Cały problem jednak w tym, że do takiej współpracy nie są gotowi Amerykanie, którzy wydobywają ropę z łupków.
Zdaniem el-Badriego porozumienie Arabii Saudyjskiej, Kataru i Wenezueli oraz Rosji o zamrożeniu wydobycia ropy na obecnym poziomie, to dopiero początek stabilizowania sytuacji. Za 3-4 miesiące zostanie przeprowadzona analiza na ile ten środek jest efektywny.
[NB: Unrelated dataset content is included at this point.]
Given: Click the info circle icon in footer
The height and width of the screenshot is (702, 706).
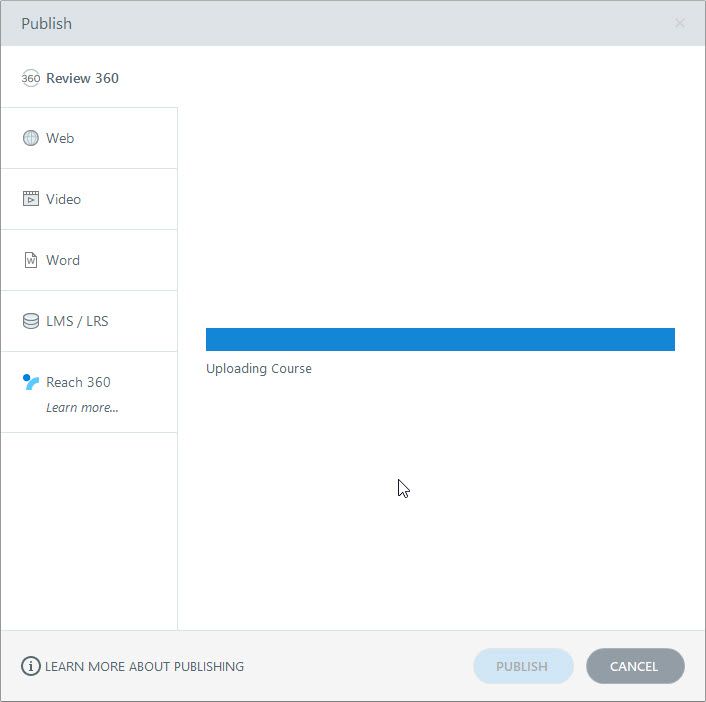Looking at the screenshot, I should [x=31, y=666].
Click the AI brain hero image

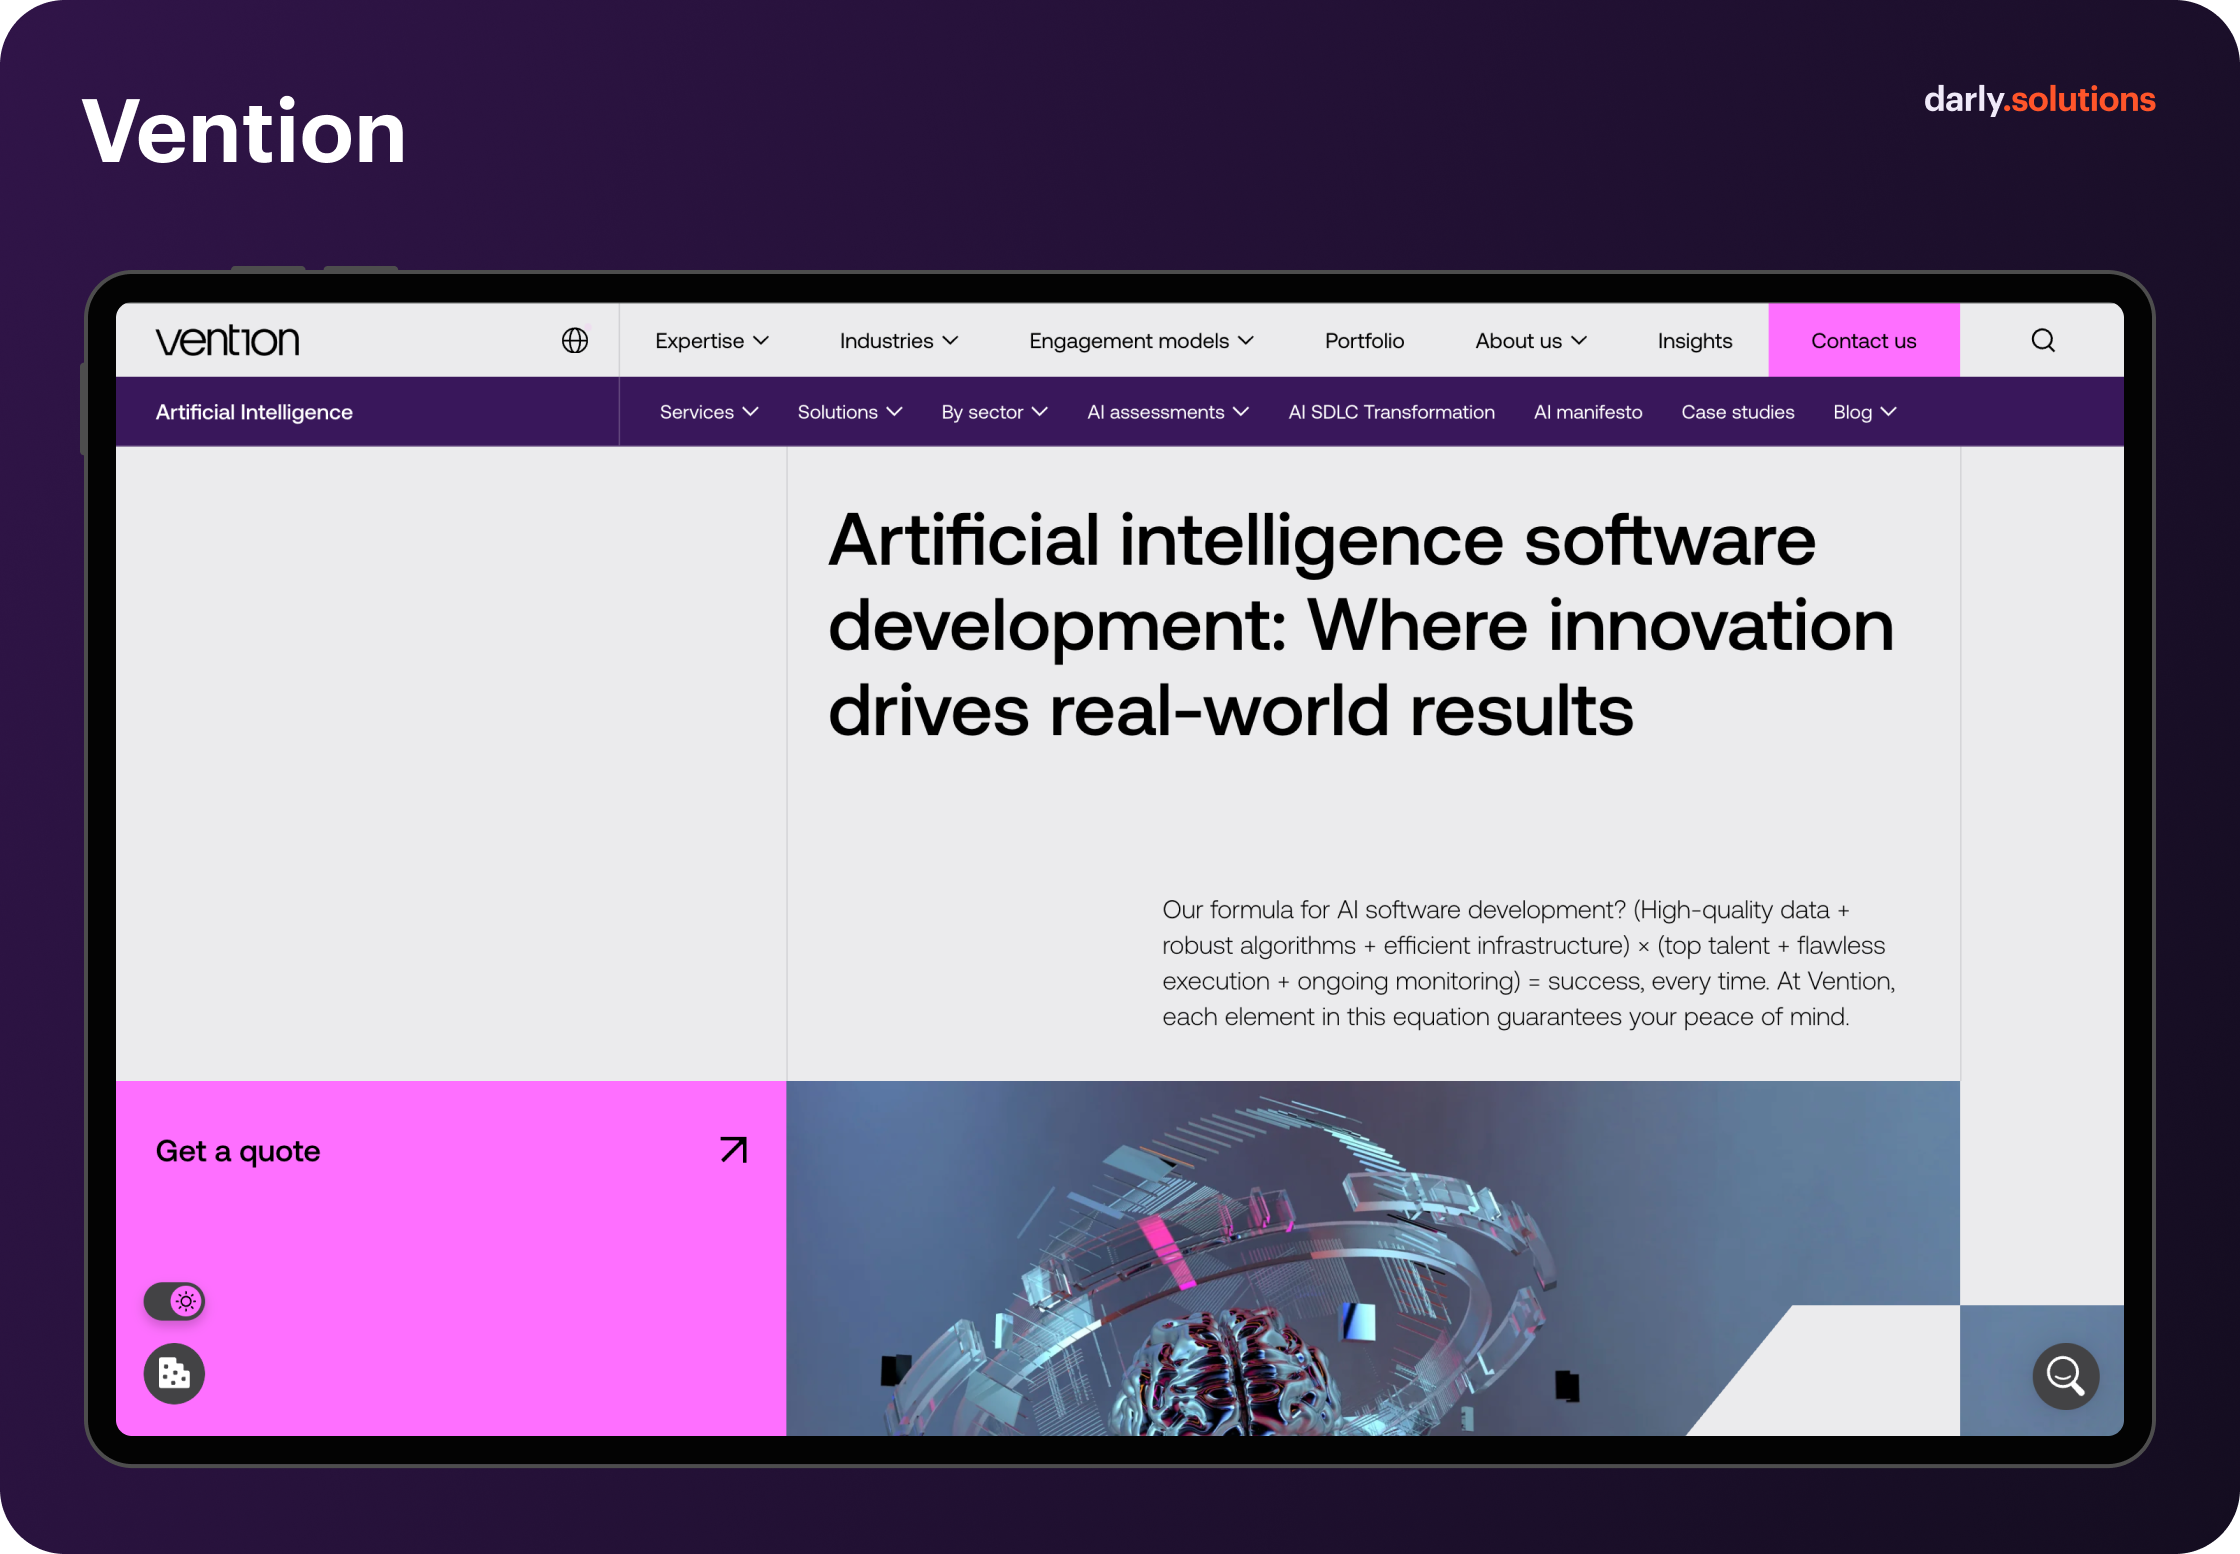click(x=1373, y=1258)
Jednocześnie el-Badri przyznał, że sam OPEC decydując się na zwiększenie wydobycia o ponad półtora miliona baryłek dziennie od połowy 2014 roku nie sądził, że amerykańscy producenci ropy z łupków będą tak odporni i że surowiec tak bardzo stanieje.
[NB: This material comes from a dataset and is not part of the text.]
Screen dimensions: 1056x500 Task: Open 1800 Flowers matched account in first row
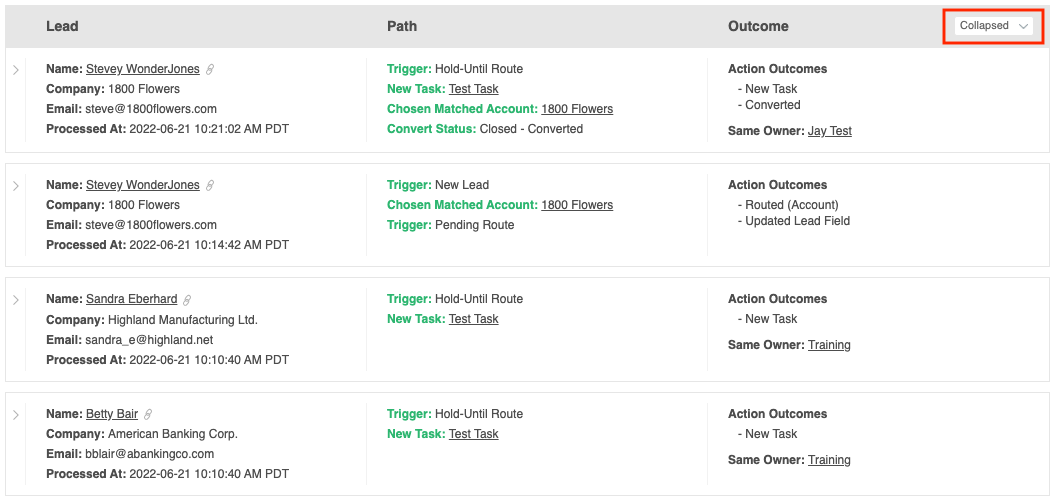[577, 109]
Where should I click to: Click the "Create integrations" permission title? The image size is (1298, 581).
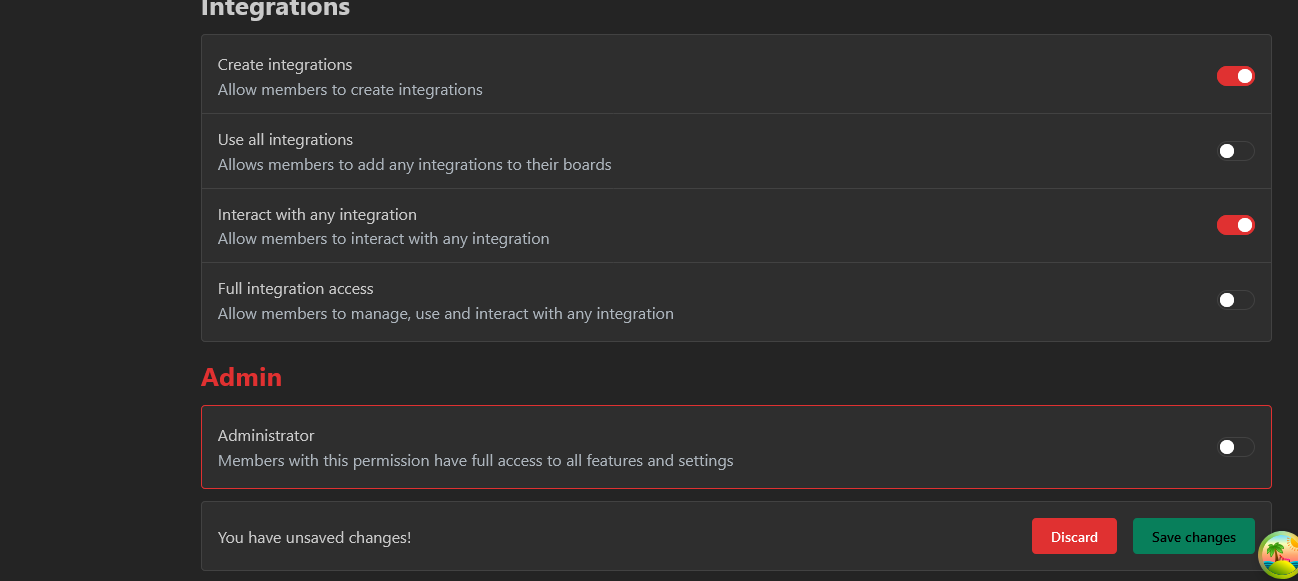pyautogui.click(x=285, y=65)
—Ten cykl jest wyjątkowo uciążliwy – mówił Badri. I ujawnił, że OPEC rozmawia o zamrożeniu produkcji także z Brazylią, Meksykiem, Omanem oraz Chinami i namawia te kraje do pozostawienia wydobycia na obecnym poziomie. Jeśli i to nie pomoże, trzeba będzie ciąć limity – przyznał el-Badri.
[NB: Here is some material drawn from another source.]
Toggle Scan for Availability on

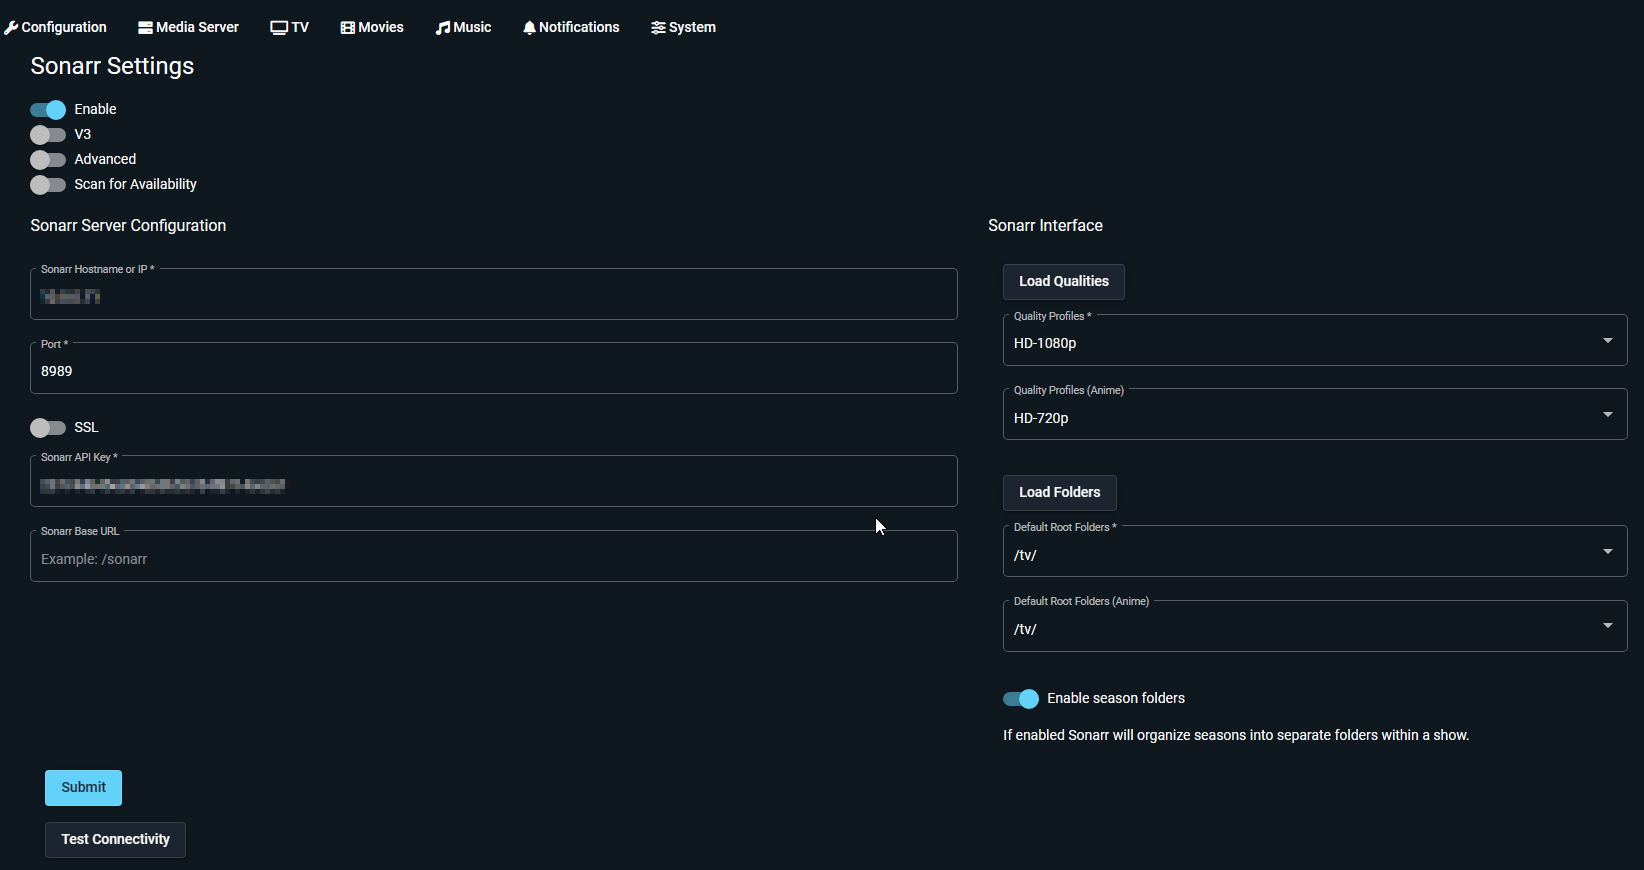coord(48,185)
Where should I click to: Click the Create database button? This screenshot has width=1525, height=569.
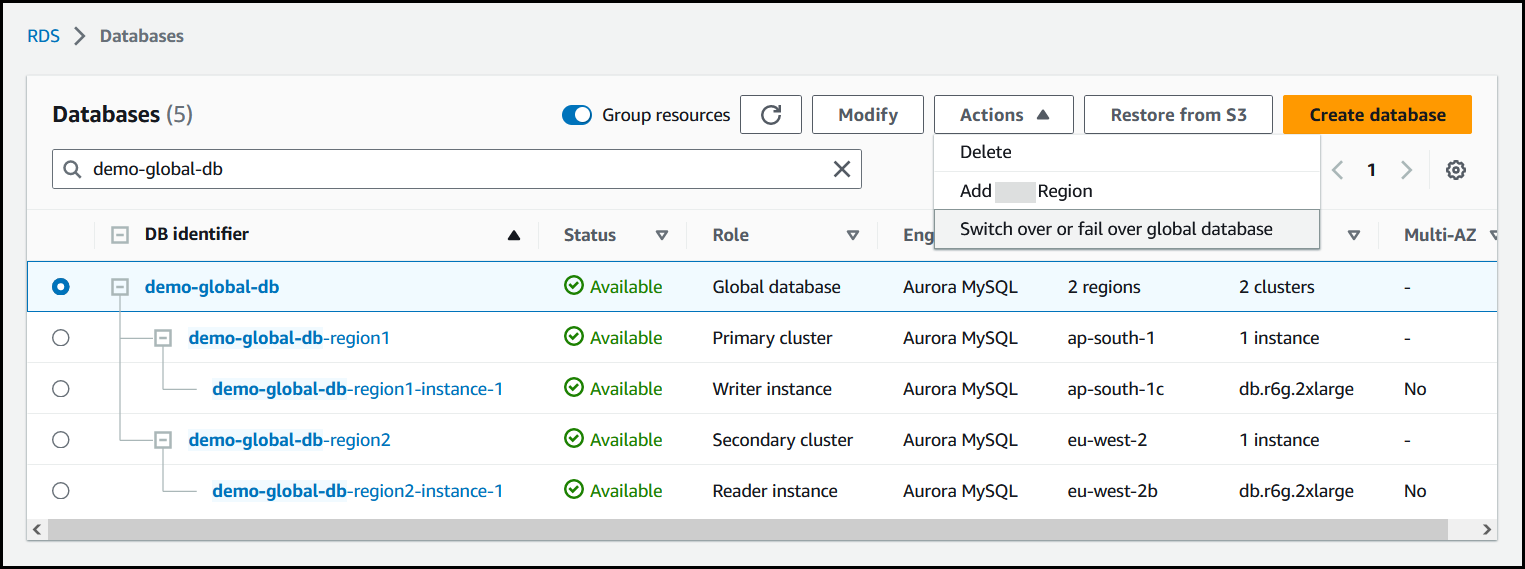[x=1377, y=115]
Szef OPEC jednak nie ma złudzeń, że będzie to środek tak skuteczny, jak to było w przeszłości. Bo kiedy ropa podrożeje z obecnych ok 30 dol. za baryłkę do 50-60 dol., natychmiast wzrośnie aktywność Amerykanów. A już teraz , jak wynika z raportu Międzynarodowej Agencji Energii przedstawionego w poniedziałek,22 lutego , na rynku jest o 1,6 mln baryłek więcej, niż wynosi dzienny popyt na ten surowiec. Przy tym el-Badri jest jeszcze większym pesymistą, niż MAE, bo uważa, że wzrost cen ropy nastąpi wolniej, niż to przewiduje agencja, chociażby dlatego, że dzisiejsze zapasy tego surowca wynoszą ok 350 mln baryłek, czyli stanowią zaspokojenie 4-dniowego globalnego popytu.